Так я, собрав свой чемодан и взяв с собой аккордеон, вместе со своей будущей женой поехали в Москву. Поехали в крытом кузове грузовой машины. По дороге у Раи разболелся живот, но она ничего мне не сказала. Потом призналась, что у нее был приступ аппендицита. Утром мы уже были в Москве у нее дома. Нам уже было 24 года, когда закончилась наша холостяцкая жизнь.
Прежде чем перейти к описанию последующих событий, я хочу рассказать подробней о жизни моей будущей жены и ее семьи до нашего знакомства.
|
Урок иврита 12 |
|
13 Волоколамск |
1961 г. (начало)
Мое пребывание в Семилуках было очень кратковременным. Буквально через 1,5 недели в середине февраля 1961 г. меня вызвали в Москву и сказали, что меня ждет новое назначение. Приехал в Москву, забросил свои вещи к Голантам и поехал в Люберцы. Там меня встретил главный инженер З.Я. Авинезер и пригласил к себе в кабинет. Он сказал, что меня собираются отправить прорабом на вновь открываемый участок в Волоколамске, где будет сооружаться компрессорная станция магистральных трубопроводов на трассе Тула - Торжок. Это уже неплохо, все же близко от столицы.
Пока же он поручил мне рассмотреть возможность уменьшения ширины усилительных колец при Т-образной приварке труб. Речь идет о трубе большого диаметра, к которой приваривают как ответвление трубу такого же или меньшего диаметра. Перед этим обычно в основной трубе вырезают соответствующее отверстие и к нему приваривают усилительное кольцо довольно большой ширины. Я поехал в библиотеку МИХМа, посидел там несколько дней, изучил литературу и провел необходимые расчеты. Выяснилось, что действительно ширину этих колец можно значительно сократить. Передал эти расчеты главному инженеру Управления Авинезеру. Он был очень доволен моей работой, и, по-видимому, намеревался в будущем реализовать ее результаты на практике.

ЧТО СДЕЛАТЬ:
a – Выведите дословно часть фрагмента воспоминаний, начиная со слов «Прежде чем перейти» и заканчивая словами «близко от столицы.».
b – Перечислите все города, названные во фрагменте воспоминаний.

ИСХОДНЫЕ ДАННЫЕ:
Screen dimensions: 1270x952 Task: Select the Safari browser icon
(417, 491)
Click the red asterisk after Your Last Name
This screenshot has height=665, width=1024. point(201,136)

ОТВЕТЫ ПО ЗАДАНИЯМ:
a –
Прежде чем перейти к описанию последующих событий, я хочу рассказать подробней о жизни моей будущей жены и ее семьи до нашего знакомства.
|
Урок иврита 12 |
|
13 Волоколамск |
1961 г. (начало)
Мое пребывание в Семилуках было очень кратковременным. Буквально через 1,5 недели в середине февраля 1961 г. меня вызвали в Москву и сказали, что меня ждет новое назначение. Приехал в Москву, забросил свои вещи к Голантам и поехал в Люберцы. Там меня встретил главный инженер З.Я. Авинезер и пригласил к себе в кабинет. Он сказал, что меня собираются отправить прорабом на вновь открываемый участок в Волоколамске, где будет сооружаться компрессорная станция магистральных трубопроводов на трассе Тула - Торжок. Это уже неплохо, все же близко от столицы.

b – Москва, Семилуки, Люберцы, Волоколамск, Тула, Торжок